» What this task involves
Pick up the reviewer-and-author exchange about the dataset paper right after its last line, "7) How the dataset has been labeled?"

» Text extract
● ● ● ● ● ● ●

6) Usually the definition is "pre-processing", instead of pretreatment. Does only the stop words have been ignored, there other pre-processing filters have not been used? Like points, commas, or numbers, has been left? Which also will affect the results.
7) How the dataset has been labeled?
8) What is DEV in Figure 7? Usually, there are training, testing, and validation subsets.
9) How the dataset has been split into these subtests? If randomly, maybe the authors just were lucky, but if the experiments will be repeated, the results can be different. For such experiments, cross-validations would be more suitable.
10) Table 1 is empty.
11) I would suggest reconsidering of section 4.2., the information could be included in another section because one sentence section doesn't seem enough.

Good luck with the final submission.

Author Response

We much appreciate for your professional comments on our article. We have made corrections point by point as you suggested.

 

  • I suggest avoiding such keywords as artificial intelligence, which is too general. Minor mistake line 20, before NLP, need to put space tab.

answer:

Removed 'artificial intelligence' from the keywords and added a space before NLP.

 

2) The Introduction section should be split into two sections: Introduction and Relates works.

answer:

The original 1.introduction part has been split into 1.introduction and 2.related work

 

3) After related works the novelty of this manuscript should be more highlighted, what the literature review has shown and what the authors will solve, what has been done differently.

answer:

At the end of Section 2, the CAEIE dataset is described. And at the end, two innovative points of this paper are elaborated.

 

4) I don't think the authors need to describe the all methods so deeply, because there is nothing new has been implemented in the steps, not modified, etc., so it would be enough a summary of the used methods, a few sentences, and differences between them. Now a lot of text is given, but nothing new.

answer:

In this paper, the introduction of the method in the third part has been appropriately deleted.

 

5) The newly collected dataset should be presented more deeply, and the descriptive static should be presented: the distribution of the dataset according to the length of text, dataset class distribution, etc.

answer:

As shown in Figure 9, a distribution plot about the length of the dataset is added to better describe the distribution of the CAEIE dataset length.

 

6) Usually the definition is "pre-processing", instead of pretreatment. Does only the stop words have been ignored, there other pre-processing filters have not been used? Like points, commas, or numbers, has been left? Which also will affect the results.

answer:

Pre-processed before sorting. Load the deactivation word list, and the characters in the word list are cleared out. This word list includes punctuation, inflections, and special symbols, etc. A description was added to the bottom of Figure 7 in the text. The word 'pretreatment' was replaced with 'pre-processing' in the text and in the text.

 

7) How the dataset has been labeled?

● ● ● ● ● ● ●

[Dataset rows]

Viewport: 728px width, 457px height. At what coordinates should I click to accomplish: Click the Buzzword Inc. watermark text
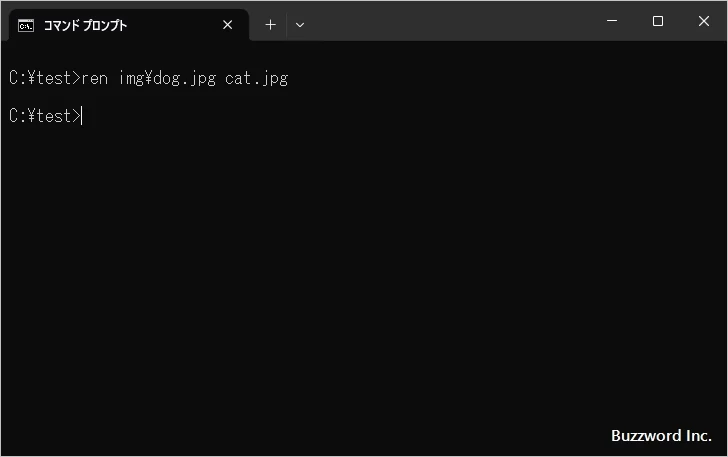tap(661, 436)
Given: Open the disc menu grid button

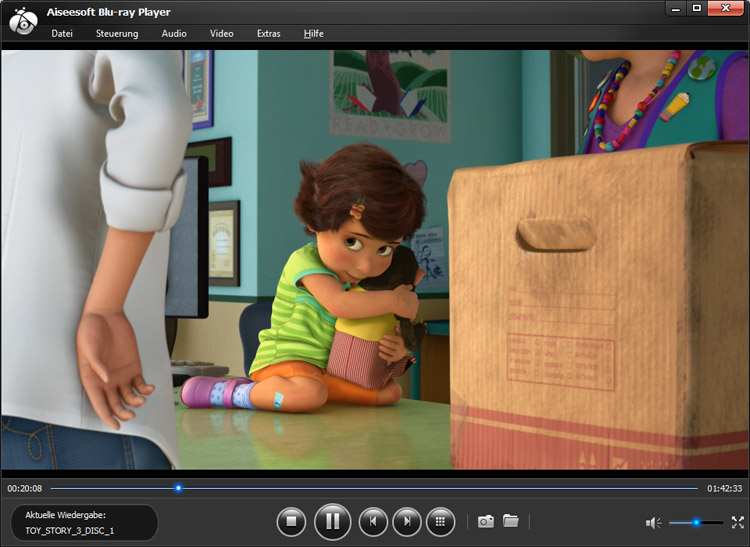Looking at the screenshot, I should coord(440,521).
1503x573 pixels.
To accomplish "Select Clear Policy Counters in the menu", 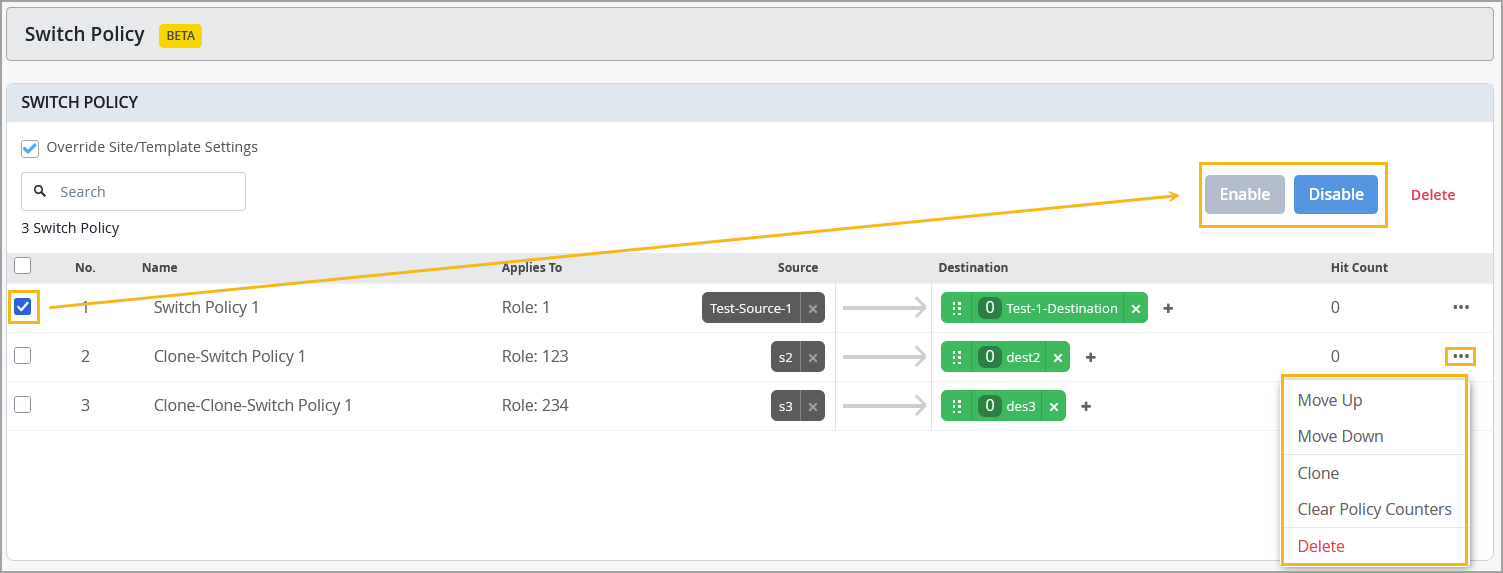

● ● ● ● ● ● ●

» Task result
answer:

This paper collects reviews on the Ctrip website, and the reviews themselves are scored by tourists. In this paper, 1-2 are classified as bad ratings, 3 are medium ratings, which are not used in this dataset, and 4-5 are positive ratings. This expression is illustrated below Figure 7 in the text.

 

8) What is DEV in Figure 7? Usually, there are training, testing, and validation subsets.

answer:

DEV is the validation set, change DEV to validation in Figure 7.

 

9) How the dataset has been split into these subtests? If randomly, maybe the authors just were lucky, but if the experiments will be repeated, the results can be different. For such experiments, cross-validations would be more suitable.

answer:

In this paper, a 10-fold cross-validation was conducted. The results of the cross-validation showed that the E2G effect reached the highest, with an error of no more than 0.001. table 5 This note was added in the first paragraph below.

 

10) Table 1 is empty.

answer:

Due to a problem with the MDPI submission system, the emojis in Tables 1 and 2 could not be displayed in the submission system. The editor has been contacted to explain the situation. And the emojis have been reinserted into Table 1 and Table 2.

 

11) I would suggest reconsidering of section 4.2., the information could be included in another section because one sentence section doesn't seem enough.

answer:

Due to the addition of previous chapters, the original 4.2 became 5.2. In this paper, 5.2 is put into 5.3 experimental details, and the 5.2 serial number becomes 5.2.1.In addition, 5.3 becomes 5.2.2 (parameter setting).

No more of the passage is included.